● What to work on
Leaving the pictures aside, transcribe only and exactly the lines from the one with "Where should I click to: Switch" through the end of the entries, both included.
━━━━━━━━━━━━━━━━━━━━
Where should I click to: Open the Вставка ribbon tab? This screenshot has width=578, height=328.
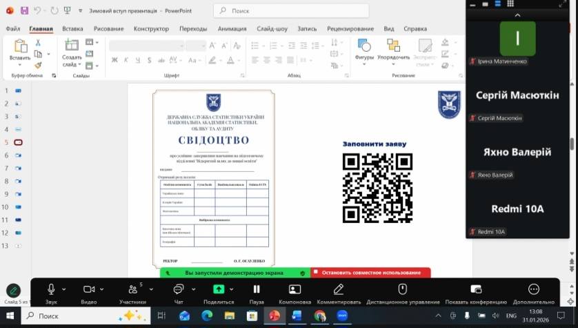coord(72,29)
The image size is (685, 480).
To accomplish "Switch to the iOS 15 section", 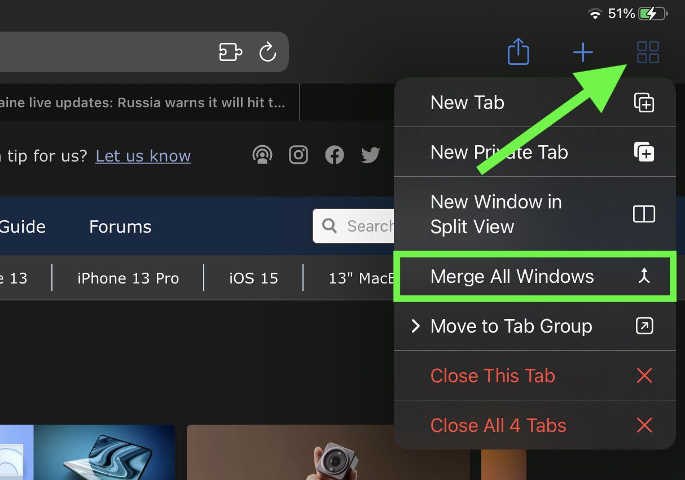I will (x=253, y=277).
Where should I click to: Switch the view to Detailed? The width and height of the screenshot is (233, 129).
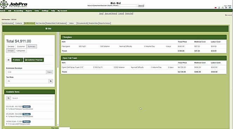tap(11, 47)
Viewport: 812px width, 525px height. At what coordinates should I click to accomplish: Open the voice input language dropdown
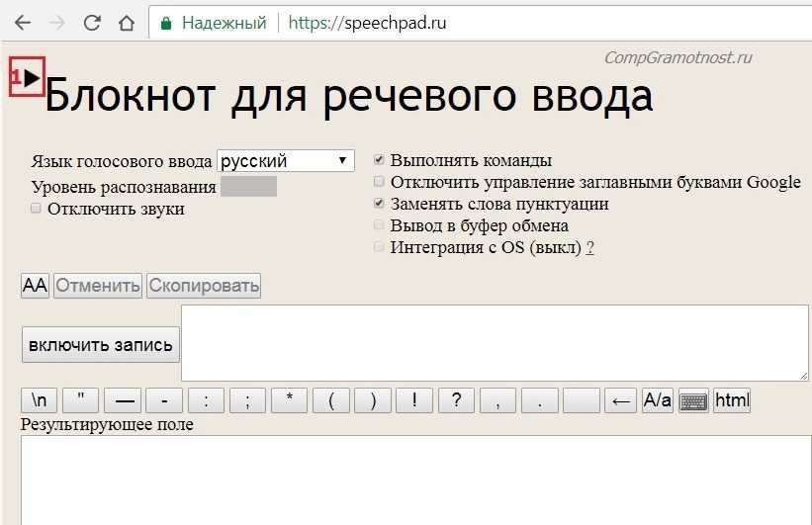click(x=285, y=160)
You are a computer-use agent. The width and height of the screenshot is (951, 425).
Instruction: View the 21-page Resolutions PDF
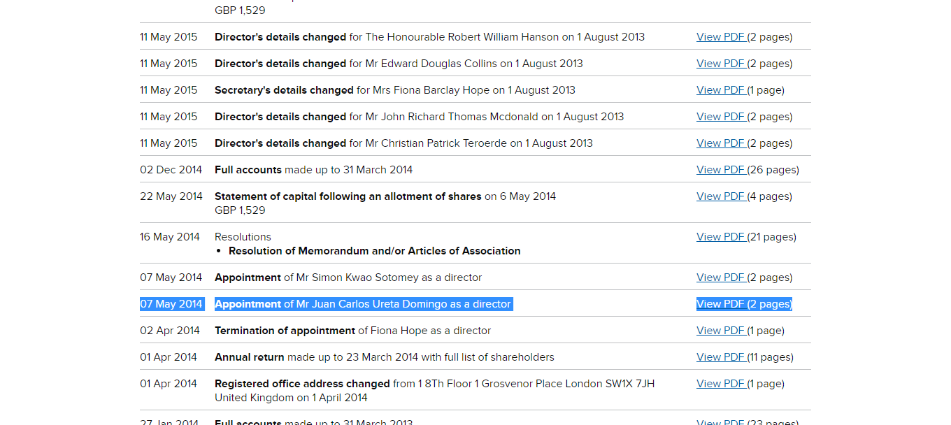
━━━━━━━━━━━━━━━━━━━━
● Solution
Where should I click to: Switch the view to Detailed? The width and height of the screenshot is (233, 129).
tap(11, 47)
Viewport: 812px width, 525px height. At what coordinates should I click to accomplish: Open the voice input language dropdown
click(x=285, y=160)
You are a computer-use agent. The width and height of the screenshot is (951, 425).
Instruction: View the 21-page Resolutions PDF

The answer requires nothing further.